1. About 20 years ago, when I first explained to my kids why my clothes looked different from what they may have seen other dads wearing, I gave them a speech about being different. The gist of it was, there is a cost which increases the more you veer away from what "society" considers normal. I encourage you to be yourself, and society's normalcy be damned! If you're just a bit quirky, people will think it's charming and maybe even like you more for standing out. If you're a lot quirky in a way that calls attention to yourself, you become a bully magnet. If you're so far off the beam that some people (bigots) think there should be laws against what you do, you might find your social life limited to very close friends and family who will support you no matter what; you're likely to be openly mocked by strangers in a public setting. And beyond that... if your behavior is so nonstandard as to cause people to stop and stare, you run the very real risk of physical assault up to and including the point of death. There won't be any such thing as "very close friends", and even family might distance themselves from you. So you have to ask yourself: What part of your personality is so integral to you that you're willing to pay the cost, however steep, to assert it? What part of your personality is so important to you that you're willing to practise it at least in secret, but keep it hidden so you don't get rejected? Only you can decide that for yourself, and you have my support no matter what the answer is. Bear in mind, I am myself still so afraid of physical repercussions that I only dress the way I want in the privacy of my own home with only my long-suffering wife as judge, so I could neither demand they fly their freak flag nor demand that they straighten up and fit in.
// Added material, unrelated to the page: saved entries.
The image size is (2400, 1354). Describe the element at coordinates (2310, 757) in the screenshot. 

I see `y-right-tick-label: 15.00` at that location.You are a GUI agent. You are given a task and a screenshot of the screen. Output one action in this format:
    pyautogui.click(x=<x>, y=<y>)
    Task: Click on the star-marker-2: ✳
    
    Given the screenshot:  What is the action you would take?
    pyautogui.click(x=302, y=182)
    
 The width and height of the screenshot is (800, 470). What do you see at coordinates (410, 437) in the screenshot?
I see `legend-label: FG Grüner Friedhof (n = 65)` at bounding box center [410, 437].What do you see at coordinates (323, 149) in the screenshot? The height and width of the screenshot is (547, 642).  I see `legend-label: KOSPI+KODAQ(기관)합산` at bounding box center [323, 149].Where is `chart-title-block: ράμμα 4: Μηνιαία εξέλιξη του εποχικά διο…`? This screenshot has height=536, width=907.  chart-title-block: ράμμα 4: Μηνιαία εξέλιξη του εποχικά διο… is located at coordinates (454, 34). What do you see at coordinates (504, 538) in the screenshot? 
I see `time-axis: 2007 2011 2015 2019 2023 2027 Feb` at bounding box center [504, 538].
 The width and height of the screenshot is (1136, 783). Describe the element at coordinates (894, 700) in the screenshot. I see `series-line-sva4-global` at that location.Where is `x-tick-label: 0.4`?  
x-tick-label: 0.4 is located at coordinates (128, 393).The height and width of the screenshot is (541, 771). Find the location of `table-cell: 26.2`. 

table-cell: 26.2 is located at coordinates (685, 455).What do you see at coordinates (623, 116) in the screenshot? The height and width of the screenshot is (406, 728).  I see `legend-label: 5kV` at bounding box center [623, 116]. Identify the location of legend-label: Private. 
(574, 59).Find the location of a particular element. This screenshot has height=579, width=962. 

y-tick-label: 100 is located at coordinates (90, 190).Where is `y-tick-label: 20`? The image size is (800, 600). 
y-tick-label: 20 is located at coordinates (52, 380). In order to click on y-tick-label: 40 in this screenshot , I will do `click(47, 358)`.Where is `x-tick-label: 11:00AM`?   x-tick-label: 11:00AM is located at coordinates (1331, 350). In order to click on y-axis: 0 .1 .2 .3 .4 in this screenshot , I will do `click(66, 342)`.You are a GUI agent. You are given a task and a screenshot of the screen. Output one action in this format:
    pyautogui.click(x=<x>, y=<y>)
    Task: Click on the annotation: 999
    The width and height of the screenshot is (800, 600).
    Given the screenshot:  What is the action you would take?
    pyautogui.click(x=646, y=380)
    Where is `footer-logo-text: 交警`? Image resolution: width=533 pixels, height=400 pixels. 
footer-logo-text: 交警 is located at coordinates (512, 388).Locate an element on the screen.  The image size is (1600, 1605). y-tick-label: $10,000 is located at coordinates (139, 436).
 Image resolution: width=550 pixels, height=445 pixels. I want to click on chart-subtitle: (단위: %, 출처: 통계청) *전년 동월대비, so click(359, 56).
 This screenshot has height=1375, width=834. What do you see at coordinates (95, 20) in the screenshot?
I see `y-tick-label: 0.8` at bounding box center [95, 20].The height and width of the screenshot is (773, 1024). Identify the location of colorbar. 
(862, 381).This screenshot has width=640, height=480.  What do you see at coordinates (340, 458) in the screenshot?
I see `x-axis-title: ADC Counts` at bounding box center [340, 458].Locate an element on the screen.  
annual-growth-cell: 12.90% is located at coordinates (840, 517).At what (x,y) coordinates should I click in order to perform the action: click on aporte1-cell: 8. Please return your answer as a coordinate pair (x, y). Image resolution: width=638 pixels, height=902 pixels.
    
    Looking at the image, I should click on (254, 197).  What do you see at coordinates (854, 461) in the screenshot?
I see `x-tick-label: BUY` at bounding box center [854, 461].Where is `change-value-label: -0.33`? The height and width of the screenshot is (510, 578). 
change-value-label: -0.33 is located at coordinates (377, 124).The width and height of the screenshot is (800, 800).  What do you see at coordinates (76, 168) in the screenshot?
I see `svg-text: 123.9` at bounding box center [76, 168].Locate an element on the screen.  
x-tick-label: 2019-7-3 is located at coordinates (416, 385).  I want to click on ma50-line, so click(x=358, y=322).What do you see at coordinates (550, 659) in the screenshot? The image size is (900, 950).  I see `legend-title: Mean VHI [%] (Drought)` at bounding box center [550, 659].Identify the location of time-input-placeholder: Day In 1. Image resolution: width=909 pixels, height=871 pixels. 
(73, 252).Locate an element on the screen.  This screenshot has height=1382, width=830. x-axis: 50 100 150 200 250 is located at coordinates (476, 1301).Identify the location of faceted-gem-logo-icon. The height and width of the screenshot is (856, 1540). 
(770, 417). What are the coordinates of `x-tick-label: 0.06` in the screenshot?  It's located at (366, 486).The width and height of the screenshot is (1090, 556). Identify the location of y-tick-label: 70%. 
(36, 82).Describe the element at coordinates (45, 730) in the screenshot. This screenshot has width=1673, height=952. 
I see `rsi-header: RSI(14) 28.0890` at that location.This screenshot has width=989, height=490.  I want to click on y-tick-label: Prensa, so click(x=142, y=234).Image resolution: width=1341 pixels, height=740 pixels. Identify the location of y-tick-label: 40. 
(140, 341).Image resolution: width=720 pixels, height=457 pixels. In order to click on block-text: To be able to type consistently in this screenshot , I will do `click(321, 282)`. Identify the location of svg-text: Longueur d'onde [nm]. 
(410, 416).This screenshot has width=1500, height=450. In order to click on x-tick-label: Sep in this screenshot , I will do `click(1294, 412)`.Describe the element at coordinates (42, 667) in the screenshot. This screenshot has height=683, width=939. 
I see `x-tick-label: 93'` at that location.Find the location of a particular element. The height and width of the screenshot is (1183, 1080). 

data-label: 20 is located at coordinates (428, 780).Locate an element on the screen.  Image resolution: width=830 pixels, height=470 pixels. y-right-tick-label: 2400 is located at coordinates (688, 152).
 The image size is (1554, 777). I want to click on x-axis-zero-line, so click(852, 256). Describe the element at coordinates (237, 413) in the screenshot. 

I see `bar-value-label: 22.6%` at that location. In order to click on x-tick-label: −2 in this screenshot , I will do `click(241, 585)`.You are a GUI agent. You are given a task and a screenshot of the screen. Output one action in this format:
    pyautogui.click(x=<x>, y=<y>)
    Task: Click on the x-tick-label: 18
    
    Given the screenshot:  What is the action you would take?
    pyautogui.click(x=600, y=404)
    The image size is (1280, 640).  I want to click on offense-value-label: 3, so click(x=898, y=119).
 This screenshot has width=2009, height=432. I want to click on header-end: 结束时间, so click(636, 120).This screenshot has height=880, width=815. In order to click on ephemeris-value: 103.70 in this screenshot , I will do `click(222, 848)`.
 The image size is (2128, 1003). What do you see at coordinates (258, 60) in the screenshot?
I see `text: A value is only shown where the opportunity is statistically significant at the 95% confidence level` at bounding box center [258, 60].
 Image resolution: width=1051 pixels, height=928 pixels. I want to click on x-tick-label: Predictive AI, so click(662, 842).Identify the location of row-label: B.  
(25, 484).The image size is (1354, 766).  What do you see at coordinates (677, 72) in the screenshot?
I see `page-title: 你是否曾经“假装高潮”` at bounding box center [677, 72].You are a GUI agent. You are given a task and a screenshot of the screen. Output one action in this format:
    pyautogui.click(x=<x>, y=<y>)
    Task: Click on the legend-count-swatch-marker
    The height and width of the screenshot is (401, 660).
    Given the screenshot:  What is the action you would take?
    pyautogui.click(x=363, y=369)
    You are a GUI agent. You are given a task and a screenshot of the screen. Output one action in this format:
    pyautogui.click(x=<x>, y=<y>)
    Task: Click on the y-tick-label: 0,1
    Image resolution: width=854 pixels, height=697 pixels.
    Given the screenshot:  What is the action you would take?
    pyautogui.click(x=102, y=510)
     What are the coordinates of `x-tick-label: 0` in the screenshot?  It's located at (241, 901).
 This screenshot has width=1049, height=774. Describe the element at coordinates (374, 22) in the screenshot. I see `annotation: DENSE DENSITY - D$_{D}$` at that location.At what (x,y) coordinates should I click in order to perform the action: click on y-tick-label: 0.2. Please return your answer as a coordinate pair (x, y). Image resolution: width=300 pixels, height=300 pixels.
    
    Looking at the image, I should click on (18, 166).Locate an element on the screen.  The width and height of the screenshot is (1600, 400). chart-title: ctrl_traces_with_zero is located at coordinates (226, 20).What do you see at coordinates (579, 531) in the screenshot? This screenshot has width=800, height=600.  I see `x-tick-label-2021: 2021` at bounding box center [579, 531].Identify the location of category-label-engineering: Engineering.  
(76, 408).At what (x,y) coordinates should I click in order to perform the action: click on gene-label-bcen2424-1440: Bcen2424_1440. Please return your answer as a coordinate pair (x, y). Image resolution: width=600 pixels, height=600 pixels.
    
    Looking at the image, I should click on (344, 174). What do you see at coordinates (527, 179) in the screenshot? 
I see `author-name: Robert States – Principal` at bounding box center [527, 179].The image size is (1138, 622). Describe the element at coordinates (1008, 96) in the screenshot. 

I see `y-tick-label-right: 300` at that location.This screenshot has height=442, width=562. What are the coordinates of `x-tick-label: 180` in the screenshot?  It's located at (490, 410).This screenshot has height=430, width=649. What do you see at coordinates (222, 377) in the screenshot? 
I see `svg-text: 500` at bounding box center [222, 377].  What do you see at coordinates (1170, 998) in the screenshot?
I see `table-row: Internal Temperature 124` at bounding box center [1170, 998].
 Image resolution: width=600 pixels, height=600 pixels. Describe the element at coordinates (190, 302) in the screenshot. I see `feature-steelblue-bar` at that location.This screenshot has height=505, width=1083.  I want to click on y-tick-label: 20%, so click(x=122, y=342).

2. Just this week a friend recommended the cinema adaptation of Roald Dahl's "Fantastic Mr. Fox". I watched it, and quickly saw why my friend recommended it: The son of the title character is... a bit off. Weaker than his peers, given to flights of fancy and odd choices in costume, and hinted at being a bit effeminate. Sound familiar? My heart went out to the lad! Whenever his parents supported him for being "different", they made strange little gestures like they were putting the word in air quotes, as though it were a handicap they must adapt a stiff upper lip and endure.
Just some random thoughts from someone who was "different" enough to be bullied frequently, even without the nonstandard clothing choices being public knowledge.